Correction to: Communications Biology 10.1038/s42003-022-04018-z, published online 30 September 2022.
In the original version of this Article, the “EEG acquisition and preprocessing” section within the Methods mistakenly reported extra analyses related to the ICA pipeline parameters, which were not performed in this study:
“In this study, astronauts performed WM tasks involving letter switching in microgravity conditions, where microsaccades are easily caused and capable of producing gamma activity. Spike potentials (SP) have received attention because even involuntary microsaccades (<1°) during attempted fixation generate sizeable SPs, which introduce a broadband artifact in the time-frequency spectrum of the EEG, affecting the low-amplitude beta and gamma bands73 (>30 Hz), in particular. Dimigen74 demonstrated that correction could be strongly improved by training the ICA on optimally filtered data in which SPs were massively overweighted. With optimized procedures, ICA removed virtually all artifacts from both viewing paradigms, including the SP and its associated spectral broadband artifact, with little distortion of neural activity. Thus, we tracked eye movements (RED, SMI, GER) synchronously with EEG signals and employed this advanced ICA algorithm based on SP overweighting. In the first step, four parameters of the ICA pipeline were varied orthogonally: the (1) high-pass and (2) low-pass filter applied to the training data, (3) the proportion of training data containing myogenic saccadic SP, and (4) the threshold for eye tracker based component rejection. In the second step, the eye-tracker was used to objectively quantify the correction quality of each ICA solution, both in terms of under-correction (residual artifacts) and overcorrection (removal of neurogenic activity). Dimigen provided Matlab code in the published paper74”.

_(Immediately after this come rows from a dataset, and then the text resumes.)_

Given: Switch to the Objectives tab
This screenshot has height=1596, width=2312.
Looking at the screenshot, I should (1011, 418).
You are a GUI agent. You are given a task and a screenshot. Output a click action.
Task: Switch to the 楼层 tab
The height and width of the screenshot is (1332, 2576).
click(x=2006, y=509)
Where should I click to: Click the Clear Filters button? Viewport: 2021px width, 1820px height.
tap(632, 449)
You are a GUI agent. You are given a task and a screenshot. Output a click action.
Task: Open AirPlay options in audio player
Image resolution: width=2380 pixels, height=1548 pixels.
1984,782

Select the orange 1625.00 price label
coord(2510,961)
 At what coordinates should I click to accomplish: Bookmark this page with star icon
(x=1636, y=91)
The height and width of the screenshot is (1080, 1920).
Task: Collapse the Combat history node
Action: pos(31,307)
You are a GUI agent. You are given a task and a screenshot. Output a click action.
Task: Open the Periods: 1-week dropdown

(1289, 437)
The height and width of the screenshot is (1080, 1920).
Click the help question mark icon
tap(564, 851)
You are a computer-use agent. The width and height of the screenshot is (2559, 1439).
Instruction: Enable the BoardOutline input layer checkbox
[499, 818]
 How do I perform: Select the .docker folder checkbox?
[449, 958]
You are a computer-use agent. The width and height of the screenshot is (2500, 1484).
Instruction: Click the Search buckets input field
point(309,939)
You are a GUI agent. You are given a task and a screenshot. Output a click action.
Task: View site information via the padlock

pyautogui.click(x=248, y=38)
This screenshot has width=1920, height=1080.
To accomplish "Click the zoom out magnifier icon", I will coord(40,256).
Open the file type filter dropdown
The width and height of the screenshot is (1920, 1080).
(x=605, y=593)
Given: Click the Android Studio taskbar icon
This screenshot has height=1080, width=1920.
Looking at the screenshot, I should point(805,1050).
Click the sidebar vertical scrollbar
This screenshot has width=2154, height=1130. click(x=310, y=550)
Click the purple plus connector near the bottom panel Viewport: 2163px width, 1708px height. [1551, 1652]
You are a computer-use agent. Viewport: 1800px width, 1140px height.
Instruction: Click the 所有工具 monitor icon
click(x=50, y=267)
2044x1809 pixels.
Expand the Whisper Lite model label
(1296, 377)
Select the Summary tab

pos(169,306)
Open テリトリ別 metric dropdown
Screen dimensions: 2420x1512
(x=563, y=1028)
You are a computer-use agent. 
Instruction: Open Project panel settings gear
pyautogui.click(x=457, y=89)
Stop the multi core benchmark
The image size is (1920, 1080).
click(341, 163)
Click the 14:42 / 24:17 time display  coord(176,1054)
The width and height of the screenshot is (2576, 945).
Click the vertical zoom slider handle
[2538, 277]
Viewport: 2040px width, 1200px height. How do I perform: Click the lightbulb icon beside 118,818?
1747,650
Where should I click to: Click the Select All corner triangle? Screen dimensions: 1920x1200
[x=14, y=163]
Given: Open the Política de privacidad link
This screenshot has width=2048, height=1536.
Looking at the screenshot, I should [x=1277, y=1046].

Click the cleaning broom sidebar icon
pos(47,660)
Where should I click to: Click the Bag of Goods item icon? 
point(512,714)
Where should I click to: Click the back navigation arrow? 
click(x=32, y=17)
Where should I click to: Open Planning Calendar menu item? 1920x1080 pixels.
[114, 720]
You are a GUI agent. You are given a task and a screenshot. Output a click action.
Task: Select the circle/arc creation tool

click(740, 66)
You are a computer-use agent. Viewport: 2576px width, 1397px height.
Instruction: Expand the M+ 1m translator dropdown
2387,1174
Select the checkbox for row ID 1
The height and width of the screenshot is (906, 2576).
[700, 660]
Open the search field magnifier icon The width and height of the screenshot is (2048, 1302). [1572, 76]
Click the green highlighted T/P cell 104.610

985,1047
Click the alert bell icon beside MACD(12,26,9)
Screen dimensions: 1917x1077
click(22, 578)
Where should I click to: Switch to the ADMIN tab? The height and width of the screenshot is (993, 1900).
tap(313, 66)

This section should instead read as:
In this study, astronauts performed WM tasks involving letter switching in microgravity conditions, where microsaccades are easily caused and capable of producing gamma activity73. Dimigen74 demonstrated that correction could be strongly improved by training the ICA on optimally filtered data in which spike potentials were massively overweighted. Thus, we tracked eye movements (RED, SMI, GER) synchronously with EEG signals and employed an advanced ICA algorithm based on spike potentials overweighting, which was explored by Dimigen. Dimigen provided Matlab code in the published paper74.
This error has now been corrected in the PDF and HTML versions of the Article.